The engineer moved for partial summary judgment and requested a ruling that the contract contains an enforceable limitation of liability provision, as follows:

Weatherly’s total aggregate liability to [USN], except with respect of Weatherly’s cost of performing the Work under the Contract, for all causes including defects, Weatherly defaults, default of any warranties, or guarantees, patent infringement, or otherwise, shall not exceed fifteen percent (15%) of the Price.

The owner first argued that the provision was contrary to public policy because Georgia has an anti-indemnification statute. The engineer argued that this was not an indemnification provision, but a simple limitation of damages provision that is enforceable under Georgia law. The court agreed with the engineer; the provision limits the engineer’s liability only to the owner, not third parties. On the other hand, an indemnification provision is intended to permit a party to shift its third-party liability for negligence to another party. Further, both parties here were sophisticated businesses. The language was a reasonable allocation of risk between these two parties and posed no public safety, health or welfare concerns as the engineer remained liable to third parties for any negligence or misconduct.

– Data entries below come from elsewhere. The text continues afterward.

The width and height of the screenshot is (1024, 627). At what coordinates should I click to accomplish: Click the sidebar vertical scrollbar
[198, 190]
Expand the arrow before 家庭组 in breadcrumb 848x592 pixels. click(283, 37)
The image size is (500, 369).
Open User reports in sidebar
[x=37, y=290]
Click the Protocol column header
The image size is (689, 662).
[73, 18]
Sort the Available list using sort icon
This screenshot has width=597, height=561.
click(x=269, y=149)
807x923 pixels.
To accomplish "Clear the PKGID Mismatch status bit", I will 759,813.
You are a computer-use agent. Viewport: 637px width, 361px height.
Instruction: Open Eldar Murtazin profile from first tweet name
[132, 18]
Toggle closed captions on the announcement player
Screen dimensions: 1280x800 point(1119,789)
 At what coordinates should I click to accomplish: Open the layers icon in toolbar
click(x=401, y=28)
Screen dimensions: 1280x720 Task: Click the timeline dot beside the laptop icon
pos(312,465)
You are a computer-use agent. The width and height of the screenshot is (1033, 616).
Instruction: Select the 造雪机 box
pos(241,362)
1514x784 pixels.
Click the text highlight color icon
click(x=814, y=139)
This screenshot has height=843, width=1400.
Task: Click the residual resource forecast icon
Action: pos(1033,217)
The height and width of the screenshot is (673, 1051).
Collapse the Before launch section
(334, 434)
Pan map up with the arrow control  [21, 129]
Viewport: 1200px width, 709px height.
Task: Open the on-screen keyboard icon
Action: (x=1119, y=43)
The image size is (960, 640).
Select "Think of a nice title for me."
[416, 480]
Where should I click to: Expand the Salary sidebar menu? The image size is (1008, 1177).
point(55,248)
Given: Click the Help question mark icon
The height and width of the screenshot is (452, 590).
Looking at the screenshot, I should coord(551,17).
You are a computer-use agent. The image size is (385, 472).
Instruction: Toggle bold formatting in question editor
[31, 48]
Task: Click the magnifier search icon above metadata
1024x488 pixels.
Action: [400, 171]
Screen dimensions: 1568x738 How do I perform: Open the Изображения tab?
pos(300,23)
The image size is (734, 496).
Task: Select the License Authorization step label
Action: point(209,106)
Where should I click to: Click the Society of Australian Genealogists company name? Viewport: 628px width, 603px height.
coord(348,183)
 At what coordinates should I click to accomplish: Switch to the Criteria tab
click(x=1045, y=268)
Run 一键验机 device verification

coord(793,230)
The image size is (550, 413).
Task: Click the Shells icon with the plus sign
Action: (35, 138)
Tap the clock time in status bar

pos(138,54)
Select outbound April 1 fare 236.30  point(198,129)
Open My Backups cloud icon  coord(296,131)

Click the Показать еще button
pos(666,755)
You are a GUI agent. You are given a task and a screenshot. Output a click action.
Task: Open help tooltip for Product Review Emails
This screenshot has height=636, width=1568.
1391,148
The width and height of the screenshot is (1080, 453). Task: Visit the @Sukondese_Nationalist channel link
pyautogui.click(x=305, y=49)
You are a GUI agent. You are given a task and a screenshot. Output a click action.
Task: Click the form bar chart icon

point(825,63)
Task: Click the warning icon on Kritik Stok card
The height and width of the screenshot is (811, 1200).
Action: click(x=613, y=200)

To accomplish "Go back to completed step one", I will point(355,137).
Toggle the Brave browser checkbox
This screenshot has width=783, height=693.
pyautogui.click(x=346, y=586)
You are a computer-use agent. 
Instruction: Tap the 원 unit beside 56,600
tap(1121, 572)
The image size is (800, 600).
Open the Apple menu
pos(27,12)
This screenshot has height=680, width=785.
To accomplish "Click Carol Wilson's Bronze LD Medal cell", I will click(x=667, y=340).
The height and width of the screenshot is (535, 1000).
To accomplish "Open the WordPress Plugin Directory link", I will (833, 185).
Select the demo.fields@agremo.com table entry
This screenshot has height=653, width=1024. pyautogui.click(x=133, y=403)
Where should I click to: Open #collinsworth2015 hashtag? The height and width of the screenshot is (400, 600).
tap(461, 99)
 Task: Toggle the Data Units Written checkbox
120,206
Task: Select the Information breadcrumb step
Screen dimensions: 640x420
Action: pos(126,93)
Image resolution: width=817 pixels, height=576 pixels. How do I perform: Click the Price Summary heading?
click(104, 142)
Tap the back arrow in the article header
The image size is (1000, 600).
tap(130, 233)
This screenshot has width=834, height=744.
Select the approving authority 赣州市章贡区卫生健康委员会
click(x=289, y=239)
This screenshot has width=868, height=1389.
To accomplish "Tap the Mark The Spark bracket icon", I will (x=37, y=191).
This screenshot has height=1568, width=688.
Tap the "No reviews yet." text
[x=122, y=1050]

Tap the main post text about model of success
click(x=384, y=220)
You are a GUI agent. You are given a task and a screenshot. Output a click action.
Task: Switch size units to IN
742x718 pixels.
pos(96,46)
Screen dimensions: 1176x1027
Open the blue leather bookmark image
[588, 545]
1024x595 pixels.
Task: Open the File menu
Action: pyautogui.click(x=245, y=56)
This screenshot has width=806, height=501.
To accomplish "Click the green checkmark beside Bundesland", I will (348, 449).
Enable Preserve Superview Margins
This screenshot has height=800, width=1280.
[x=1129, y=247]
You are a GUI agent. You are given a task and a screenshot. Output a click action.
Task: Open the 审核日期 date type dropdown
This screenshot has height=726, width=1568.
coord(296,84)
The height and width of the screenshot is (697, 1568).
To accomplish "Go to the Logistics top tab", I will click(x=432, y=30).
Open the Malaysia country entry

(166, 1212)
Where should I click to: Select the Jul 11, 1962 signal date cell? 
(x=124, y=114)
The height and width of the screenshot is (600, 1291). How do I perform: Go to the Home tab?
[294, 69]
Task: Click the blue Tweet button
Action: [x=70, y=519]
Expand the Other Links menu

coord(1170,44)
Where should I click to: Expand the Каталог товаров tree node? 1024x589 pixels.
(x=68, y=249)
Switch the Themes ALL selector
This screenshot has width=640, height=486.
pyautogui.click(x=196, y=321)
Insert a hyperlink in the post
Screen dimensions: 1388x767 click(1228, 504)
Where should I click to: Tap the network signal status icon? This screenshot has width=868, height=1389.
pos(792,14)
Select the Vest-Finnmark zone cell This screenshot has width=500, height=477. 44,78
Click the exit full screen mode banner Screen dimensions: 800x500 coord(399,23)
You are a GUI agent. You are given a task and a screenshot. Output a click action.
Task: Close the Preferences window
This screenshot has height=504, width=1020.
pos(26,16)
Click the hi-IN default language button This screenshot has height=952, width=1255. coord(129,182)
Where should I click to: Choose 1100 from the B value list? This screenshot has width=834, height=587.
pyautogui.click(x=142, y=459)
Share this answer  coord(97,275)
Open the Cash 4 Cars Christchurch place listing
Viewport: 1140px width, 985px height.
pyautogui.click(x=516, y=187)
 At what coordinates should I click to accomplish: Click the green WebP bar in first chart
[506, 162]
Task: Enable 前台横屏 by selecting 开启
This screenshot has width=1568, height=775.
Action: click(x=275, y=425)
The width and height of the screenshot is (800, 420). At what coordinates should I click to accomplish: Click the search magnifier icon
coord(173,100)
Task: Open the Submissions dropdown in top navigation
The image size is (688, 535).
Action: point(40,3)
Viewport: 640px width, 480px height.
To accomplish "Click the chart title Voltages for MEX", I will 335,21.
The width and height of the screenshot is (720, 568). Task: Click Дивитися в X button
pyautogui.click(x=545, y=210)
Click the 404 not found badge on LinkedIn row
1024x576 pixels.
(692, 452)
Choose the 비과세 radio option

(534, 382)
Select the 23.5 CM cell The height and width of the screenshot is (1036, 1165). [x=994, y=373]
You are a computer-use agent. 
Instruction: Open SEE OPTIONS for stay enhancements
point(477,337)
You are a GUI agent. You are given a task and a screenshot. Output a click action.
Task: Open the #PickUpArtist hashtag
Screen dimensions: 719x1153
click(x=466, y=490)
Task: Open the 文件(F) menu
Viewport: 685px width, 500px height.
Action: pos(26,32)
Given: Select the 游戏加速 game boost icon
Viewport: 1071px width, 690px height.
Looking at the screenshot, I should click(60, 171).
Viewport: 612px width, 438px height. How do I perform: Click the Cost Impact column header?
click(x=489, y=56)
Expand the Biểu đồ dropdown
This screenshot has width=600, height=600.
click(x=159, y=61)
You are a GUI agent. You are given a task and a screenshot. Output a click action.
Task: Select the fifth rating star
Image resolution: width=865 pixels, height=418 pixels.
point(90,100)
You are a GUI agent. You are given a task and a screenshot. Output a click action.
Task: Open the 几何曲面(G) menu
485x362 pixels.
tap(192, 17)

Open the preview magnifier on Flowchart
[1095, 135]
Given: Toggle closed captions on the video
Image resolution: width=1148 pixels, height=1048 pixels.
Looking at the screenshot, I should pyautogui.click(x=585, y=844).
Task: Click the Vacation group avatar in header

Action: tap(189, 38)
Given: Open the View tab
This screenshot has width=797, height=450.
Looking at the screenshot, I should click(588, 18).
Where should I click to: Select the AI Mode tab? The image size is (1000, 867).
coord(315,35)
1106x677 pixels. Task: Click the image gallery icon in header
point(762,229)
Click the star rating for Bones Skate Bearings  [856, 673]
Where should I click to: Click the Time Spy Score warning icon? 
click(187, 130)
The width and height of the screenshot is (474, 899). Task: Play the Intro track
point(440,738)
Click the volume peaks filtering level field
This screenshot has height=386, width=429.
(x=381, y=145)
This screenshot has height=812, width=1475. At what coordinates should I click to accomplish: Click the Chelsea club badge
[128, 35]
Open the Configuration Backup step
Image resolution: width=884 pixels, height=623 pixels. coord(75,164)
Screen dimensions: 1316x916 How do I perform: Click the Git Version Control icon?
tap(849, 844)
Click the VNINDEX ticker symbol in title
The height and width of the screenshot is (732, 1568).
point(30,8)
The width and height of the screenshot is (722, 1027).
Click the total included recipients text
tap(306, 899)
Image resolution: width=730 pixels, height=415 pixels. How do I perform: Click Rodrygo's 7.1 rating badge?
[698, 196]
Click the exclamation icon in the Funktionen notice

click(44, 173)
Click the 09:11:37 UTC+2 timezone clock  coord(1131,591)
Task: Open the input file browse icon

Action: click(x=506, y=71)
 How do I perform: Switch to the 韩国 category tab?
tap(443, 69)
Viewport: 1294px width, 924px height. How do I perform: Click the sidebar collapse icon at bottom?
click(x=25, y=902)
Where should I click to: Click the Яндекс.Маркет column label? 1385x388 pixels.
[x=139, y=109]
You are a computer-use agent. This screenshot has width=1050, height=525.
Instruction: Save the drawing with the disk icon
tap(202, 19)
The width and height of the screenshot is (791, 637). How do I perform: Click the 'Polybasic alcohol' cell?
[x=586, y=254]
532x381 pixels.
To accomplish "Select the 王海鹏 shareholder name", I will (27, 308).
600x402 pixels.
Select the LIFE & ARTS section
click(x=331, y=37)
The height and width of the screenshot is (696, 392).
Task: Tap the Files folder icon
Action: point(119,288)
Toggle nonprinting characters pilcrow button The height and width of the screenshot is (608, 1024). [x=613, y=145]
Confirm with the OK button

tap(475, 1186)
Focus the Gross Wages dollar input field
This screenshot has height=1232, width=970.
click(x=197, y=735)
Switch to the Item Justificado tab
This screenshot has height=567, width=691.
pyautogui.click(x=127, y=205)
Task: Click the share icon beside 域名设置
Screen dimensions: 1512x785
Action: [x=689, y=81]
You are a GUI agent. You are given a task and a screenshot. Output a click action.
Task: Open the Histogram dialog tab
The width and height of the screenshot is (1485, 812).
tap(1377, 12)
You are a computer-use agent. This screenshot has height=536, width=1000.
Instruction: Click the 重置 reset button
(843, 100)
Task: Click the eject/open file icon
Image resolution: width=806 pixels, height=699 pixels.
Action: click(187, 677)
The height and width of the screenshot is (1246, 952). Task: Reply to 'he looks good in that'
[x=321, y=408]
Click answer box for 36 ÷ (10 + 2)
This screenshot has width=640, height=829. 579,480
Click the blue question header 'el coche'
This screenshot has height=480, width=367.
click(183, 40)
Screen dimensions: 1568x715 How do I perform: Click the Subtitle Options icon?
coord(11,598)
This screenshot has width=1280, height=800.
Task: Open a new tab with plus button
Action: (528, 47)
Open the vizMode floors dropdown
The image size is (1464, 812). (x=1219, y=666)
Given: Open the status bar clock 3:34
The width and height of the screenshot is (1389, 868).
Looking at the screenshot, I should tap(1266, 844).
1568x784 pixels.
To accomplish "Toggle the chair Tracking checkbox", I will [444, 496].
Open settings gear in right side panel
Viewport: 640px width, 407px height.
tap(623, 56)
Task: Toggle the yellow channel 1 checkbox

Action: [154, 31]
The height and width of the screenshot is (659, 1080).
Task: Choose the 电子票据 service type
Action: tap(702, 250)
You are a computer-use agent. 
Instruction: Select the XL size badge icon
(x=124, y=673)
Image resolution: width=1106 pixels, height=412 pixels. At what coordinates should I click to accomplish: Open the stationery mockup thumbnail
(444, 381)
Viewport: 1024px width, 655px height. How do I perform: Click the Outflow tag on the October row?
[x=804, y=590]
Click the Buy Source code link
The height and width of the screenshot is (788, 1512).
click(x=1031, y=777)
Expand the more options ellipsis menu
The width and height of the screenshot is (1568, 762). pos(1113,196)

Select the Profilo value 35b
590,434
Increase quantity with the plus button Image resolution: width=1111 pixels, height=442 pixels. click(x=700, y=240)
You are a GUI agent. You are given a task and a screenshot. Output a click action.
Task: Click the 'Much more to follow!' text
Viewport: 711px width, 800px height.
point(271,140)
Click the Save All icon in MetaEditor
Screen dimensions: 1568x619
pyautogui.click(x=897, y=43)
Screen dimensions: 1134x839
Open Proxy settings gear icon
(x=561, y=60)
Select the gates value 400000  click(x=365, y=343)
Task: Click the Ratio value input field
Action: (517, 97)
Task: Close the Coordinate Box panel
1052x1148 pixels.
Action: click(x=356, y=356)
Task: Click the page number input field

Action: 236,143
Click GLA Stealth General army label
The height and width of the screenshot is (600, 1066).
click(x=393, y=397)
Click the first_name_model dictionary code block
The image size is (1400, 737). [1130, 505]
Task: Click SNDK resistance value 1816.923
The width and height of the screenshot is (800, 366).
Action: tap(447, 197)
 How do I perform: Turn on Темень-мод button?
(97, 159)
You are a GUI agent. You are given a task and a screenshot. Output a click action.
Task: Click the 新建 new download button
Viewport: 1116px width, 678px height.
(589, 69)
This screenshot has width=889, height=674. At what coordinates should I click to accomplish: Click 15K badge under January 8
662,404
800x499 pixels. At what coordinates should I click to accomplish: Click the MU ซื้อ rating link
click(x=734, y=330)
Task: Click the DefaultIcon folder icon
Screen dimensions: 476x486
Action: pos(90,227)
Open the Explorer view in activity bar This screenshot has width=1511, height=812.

The owner then argued that the language was unclear, stating that the term “Price” was not defined. The court disagreed, finding the contract unambiguous; the contract contained a specific number for the anticipated price of the project ($14,692,000). The fact that the final cost was higher did not change the limit of liability ($2,203,800 –15% of the stated price).

Weatherly is in keeping with other recent cases upholding limitation of liability provisions in contracts between design professionals and owners. Design professionals should consider a reasonable provision to limit their risk exposure, particularly on larger projects.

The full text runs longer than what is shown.